A conjecture generalization of Karamata inequality
Conditions (1,2,3) are not enough for the inequality to hold. Take $n=3$, $x_1=x_2=3,x_3=0$, $y_1=3,y_2=y_3=0$. Then we need the multiset $(3,3,0,1,1,1)$ (all three $x$'s and 3 times mean of $y$'s) to majorate $(3,0,0,2,2,2)$. But four largest elements of the first multiset have sum $3+3+1+1=8$, while in the second it is $3+2+2+2=9$. So, the claim does not hold in full generality. To be more explicit, we get an opposite inequality for $f(x)=\max(x-2,0)$.
Conditions (1) and
(2') $x_1+...+x_i \geqslant y_1+.....+y_i$ and $x_{i+1}+...+x_n \leqslant y_{i+1}+...+y_n$ for $i=1,....,n-1$
are enough. We prove it by verifying that the multiset of $2n$ numbers $A:=\{x_1,\dots,x_n,y,y,\dots,y\}$ majorates the multiset $B:=\{y_1,\dots,y_n,x,x,\dots,x\}$, where $x=\frac1n \sum x_i$, $y=\frac1n \sum y_i$. Without loss of generality $x\leqslant y$, else change signs of all $x$'s and $y$'s. We have to check that the sum $w_m$ of $m$ largest elements of $B$ does not exceed the sum of $m$ largest elements of $A$. Let $m$ largest elements of $B$ be $y_1,\dots,y_s$ and $(m-s)$ times $x$. Consider two cases.
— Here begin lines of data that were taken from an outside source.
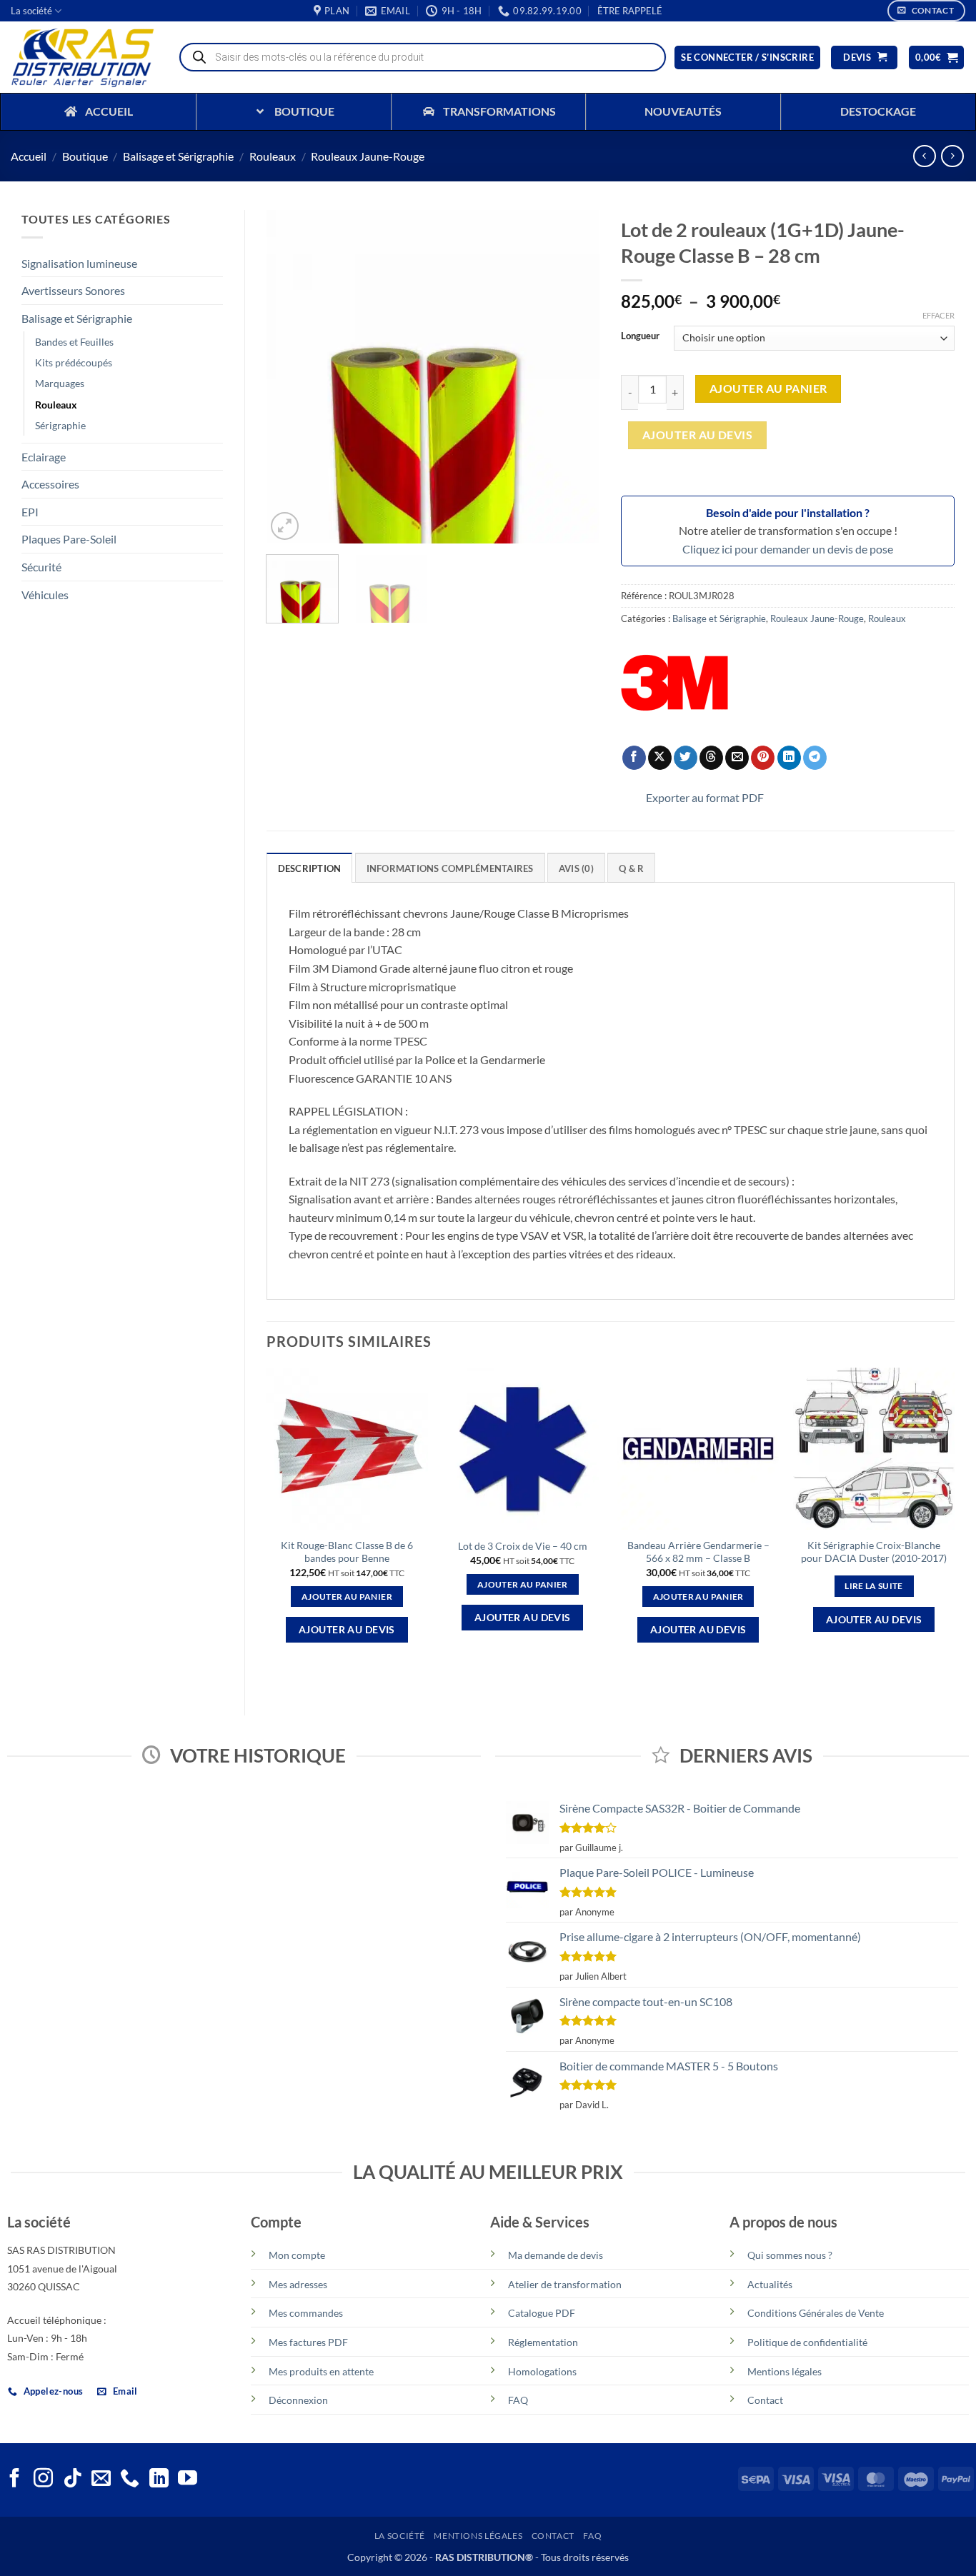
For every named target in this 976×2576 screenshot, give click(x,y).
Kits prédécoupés (73, 362)
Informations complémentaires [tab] (450, 868)
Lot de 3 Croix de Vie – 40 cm (522, 1546)
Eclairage (43, 456)
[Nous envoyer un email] (101, 2479)
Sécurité (41, 566)
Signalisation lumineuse (79, 263)
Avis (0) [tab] (576, 868)
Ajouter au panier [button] (347, 1596)
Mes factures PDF (308, 2342)
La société (31, 10)
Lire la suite (874, 1585)
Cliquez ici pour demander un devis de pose (787, 549)
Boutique (85, 156)
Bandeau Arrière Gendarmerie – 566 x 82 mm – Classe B (698, 1552)
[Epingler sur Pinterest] (763, 758)
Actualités (769, 2284)
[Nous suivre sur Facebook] (14, 2479)
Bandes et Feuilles (74, 342)
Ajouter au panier (768, 388)
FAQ (518, 2400)
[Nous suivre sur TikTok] (72, 2479)
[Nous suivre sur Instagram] (43, 2479)
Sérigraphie (60, 425)
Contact (765, 2400)
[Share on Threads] (711, 758)
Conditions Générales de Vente (815, 2313)
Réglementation (543, 2342)
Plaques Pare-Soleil (68, 539)
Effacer (938, 315)
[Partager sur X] (660, 758)
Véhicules (45, 594)
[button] (629, 10)
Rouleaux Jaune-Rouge (367, 156)
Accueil (28, 156)
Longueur (640, 336)
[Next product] (924, 156)
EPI (30, 511)
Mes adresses (298, 2284)
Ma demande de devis (555, 2255)
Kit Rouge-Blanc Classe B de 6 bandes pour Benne (347, 1552)
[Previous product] (952, 156)
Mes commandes (306, 2313)
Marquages (59, 383)
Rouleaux (272, 156)
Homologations (542, 2371)
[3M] (674, 682)
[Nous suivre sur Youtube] (187, 2479)
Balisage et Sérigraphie (178, 156)
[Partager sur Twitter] (685, 758)
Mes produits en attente (321, 2371)
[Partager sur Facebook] (634, 758)
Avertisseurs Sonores (73, 290)
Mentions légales (784, 2371)
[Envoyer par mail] (737, 758)
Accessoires (50, 484)
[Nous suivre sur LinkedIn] (159, 2479)
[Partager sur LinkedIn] (789, 758)
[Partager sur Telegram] (815, 758)
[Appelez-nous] (129, 2479)
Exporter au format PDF (705, 797)
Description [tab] (310, 868)
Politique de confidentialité (807, 2342)
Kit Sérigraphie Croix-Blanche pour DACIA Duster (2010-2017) (874, 1552)
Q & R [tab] (631, 868)
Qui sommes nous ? (789, 2255)
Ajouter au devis (697, 435)
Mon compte (297, 2255)
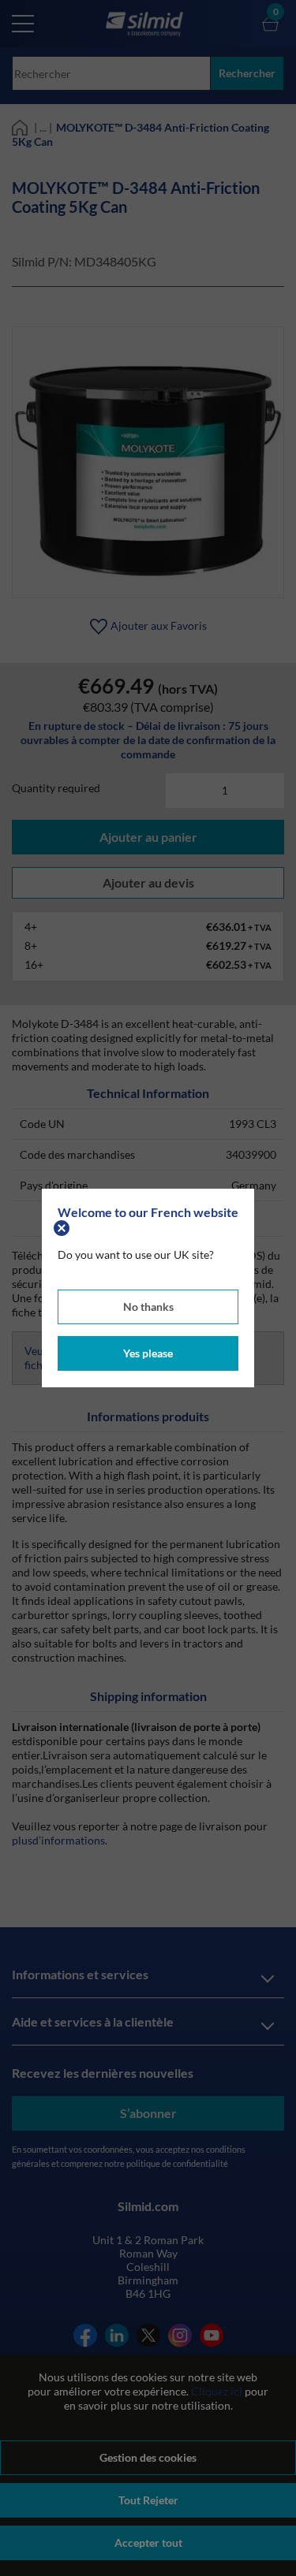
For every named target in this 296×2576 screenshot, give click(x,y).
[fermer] (63, 1226)
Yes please (148, 1353)
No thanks (148, 1306)
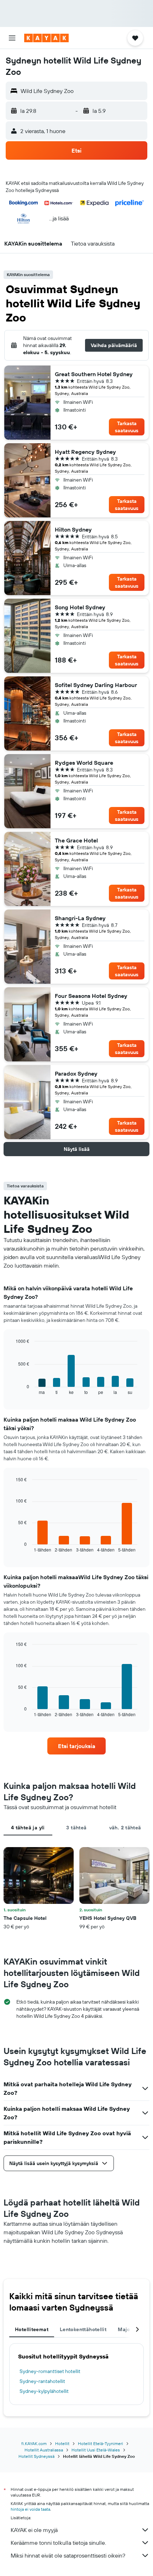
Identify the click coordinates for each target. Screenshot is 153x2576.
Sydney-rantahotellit (42, 2381)
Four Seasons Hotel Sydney (91, 995)
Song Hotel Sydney (80, 607)
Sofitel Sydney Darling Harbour (96, 684)
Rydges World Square (84, 762)
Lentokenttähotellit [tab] (83, 2329)
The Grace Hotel (76, 840)
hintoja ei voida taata (30, 2509)
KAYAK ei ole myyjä (34, 2529)
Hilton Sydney (73, 529)
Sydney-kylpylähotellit (44, 2391)
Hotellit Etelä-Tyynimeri (100, 2443)
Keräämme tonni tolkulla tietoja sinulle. (58, 2542)
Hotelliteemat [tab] (31, 2329)
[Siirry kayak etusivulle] (46, 38)
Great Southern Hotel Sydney (94, 374)
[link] (76, 1745)
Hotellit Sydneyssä (36, 2456)
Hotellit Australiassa (44, 2450)
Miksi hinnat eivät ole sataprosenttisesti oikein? (68, 2555)
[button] (12, 38)
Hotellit (62, 2443)
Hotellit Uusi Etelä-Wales (96, 2450)
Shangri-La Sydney (80, 918)
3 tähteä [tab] (76, 1827)
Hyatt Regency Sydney (85, 451)
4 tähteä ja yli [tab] (28, 1827)
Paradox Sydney (76, 1073)
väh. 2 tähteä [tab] (125, 1827)
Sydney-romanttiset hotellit (50, 2371)
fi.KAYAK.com (34, 2443)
1-st case. $s\leqslant n-1$. Then $w_m=y_1+\dots+y_s+(m-s)x\leqslant x_1+\dots+x_s+(m-s)y$.
2-nd case. $s=n$. Then $w_m=y_1+\dots+y_n+(m-n)x\leqslant n\cdot y+x_1+\dots+x_{m-n}$.
In both cases we found $m$ elements of $A$ with a sum at least $w_m$, as desired.